WORK REQUIRED ▸
Look through the data that follows and copy each line with the string "computer".

[[ RECORD SET, beginning ]]

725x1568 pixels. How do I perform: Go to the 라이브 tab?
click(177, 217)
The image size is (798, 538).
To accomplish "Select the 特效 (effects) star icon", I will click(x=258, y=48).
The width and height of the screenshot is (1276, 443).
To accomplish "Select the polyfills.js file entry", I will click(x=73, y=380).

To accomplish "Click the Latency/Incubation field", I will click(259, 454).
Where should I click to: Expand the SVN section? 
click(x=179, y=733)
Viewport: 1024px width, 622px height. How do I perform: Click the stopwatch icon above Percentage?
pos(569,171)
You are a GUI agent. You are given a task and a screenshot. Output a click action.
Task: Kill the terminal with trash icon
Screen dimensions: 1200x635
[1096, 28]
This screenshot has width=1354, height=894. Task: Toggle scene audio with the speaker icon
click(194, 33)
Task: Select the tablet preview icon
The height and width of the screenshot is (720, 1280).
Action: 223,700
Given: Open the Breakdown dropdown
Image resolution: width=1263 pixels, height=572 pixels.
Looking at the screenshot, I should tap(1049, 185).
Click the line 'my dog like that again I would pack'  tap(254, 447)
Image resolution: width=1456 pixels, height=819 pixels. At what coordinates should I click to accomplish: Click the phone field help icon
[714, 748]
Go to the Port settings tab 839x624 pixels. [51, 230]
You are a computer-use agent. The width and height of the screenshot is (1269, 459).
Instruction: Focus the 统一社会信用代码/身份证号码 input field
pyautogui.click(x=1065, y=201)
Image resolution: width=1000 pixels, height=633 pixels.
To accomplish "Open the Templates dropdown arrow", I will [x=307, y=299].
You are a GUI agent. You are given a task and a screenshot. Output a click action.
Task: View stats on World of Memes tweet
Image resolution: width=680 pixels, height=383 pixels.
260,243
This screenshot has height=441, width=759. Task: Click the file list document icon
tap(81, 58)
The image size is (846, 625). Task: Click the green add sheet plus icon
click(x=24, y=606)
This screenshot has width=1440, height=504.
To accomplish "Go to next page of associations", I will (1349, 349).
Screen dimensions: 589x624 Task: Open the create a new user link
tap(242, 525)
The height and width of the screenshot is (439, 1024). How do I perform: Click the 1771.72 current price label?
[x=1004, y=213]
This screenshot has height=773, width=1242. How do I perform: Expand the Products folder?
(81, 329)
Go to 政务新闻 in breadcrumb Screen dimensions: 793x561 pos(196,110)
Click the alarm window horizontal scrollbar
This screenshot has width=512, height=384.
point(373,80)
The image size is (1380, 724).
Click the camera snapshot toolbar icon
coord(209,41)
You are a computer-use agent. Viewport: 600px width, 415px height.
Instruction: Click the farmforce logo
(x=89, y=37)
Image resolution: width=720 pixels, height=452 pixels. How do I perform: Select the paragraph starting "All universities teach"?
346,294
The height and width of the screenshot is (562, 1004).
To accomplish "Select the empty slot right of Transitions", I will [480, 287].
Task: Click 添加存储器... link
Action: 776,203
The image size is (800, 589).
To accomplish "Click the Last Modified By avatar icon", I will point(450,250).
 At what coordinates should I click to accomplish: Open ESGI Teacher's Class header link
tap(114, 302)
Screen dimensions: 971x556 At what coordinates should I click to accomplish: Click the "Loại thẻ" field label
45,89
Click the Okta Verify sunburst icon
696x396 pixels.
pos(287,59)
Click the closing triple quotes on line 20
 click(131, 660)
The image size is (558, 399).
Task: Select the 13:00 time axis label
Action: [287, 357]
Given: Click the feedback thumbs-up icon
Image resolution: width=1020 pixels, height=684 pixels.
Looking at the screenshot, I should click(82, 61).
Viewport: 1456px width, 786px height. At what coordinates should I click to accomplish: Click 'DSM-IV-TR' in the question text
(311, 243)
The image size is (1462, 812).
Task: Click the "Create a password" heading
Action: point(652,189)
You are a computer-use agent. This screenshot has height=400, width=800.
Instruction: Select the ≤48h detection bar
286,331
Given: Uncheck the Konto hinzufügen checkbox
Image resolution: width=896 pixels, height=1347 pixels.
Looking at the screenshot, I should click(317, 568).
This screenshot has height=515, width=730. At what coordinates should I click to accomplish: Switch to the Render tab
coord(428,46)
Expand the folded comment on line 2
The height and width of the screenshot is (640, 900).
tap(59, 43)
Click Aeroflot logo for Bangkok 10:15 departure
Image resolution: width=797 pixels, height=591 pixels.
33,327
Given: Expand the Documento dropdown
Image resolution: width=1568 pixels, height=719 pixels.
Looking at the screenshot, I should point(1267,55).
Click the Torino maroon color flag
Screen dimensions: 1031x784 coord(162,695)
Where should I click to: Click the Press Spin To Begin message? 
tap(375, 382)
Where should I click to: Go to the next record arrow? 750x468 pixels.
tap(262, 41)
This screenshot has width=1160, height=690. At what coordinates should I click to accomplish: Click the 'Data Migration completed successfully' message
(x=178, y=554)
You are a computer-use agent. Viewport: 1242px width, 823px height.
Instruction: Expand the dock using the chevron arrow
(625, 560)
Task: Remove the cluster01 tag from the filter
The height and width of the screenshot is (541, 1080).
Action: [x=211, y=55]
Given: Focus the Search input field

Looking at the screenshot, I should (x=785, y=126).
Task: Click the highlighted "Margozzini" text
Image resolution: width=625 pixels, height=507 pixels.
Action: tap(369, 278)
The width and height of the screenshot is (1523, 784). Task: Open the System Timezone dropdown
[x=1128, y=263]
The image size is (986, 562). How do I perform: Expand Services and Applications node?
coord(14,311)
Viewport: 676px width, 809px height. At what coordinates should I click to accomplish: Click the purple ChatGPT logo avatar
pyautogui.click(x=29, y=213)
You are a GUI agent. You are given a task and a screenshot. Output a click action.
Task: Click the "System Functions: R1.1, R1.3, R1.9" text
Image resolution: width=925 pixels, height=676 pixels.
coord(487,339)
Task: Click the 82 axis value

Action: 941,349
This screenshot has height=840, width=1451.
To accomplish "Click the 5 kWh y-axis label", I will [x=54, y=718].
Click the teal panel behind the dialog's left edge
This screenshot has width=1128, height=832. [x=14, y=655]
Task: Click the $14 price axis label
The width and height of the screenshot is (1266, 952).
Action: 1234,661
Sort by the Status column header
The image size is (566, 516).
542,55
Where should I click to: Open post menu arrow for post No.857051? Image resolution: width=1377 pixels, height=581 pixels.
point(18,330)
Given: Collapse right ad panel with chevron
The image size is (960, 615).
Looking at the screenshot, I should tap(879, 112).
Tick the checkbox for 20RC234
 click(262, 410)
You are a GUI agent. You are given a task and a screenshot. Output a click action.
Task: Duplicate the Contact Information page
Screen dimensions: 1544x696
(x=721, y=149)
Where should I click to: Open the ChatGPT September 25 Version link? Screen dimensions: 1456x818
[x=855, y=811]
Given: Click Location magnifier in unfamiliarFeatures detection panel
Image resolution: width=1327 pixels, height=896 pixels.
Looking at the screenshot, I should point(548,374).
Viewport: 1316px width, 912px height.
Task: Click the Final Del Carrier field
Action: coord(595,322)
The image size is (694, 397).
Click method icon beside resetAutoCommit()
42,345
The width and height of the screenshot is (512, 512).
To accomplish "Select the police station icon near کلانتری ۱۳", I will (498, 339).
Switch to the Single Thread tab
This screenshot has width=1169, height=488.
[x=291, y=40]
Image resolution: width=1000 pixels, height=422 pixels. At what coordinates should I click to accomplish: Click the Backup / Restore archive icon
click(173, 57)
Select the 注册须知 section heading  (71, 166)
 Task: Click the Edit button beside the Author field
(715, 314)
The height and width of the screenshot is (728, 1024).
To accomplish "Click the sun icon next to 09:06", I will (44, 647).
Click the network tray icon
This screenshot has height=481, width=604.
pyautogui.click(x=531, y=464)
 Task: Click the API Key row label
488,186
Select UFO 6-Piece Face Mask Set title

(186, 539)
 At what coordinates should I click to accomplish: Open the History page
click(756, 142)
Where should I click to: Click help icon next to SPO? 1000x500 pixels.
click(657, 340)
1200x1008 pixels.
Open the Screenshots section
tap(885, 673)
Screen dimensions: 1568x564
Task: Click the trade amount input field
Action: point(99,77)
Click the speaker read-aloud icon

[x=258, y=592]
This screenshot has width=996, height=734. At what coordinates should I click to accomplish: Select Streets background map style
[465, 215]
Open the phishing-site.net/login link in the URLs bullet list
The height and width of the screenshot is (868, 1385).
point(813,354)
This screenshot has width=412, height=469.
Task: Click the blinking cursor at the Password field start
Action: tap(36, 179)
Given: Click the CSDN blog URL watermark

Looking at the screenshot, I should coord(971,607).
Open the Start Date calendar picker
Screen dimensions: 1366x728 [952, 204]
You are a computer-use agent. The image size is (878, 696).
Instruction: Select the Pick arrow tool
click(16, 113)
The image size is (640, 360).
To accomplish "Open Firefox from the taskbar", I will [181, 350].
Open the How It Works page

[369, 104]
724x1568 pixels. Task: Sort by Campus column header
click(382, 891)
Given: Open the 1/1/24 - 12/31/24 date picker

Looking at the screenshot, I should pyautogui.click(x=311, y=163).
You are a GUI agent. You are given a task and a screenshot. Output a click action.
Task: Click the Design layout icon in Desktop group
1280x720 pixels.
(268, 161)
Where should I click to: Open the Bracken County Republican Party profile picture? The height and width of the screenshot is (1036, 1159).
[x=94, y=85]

[[ RECORD SET, end ]]

RESPONSE FOR THIS EXERCISE ▸
You are a computer-use agent. The width and height of the screenshot is (1269, 459).
You are a computer-use agent. Viewport: 600px width, 415px height.
You are a computer-use agent. This screenshot has height=400, width=800.
You are a computer-use agent. Viewport: 1242px width, 823px height.
You are a computer-use agent. The image size is (878, 696).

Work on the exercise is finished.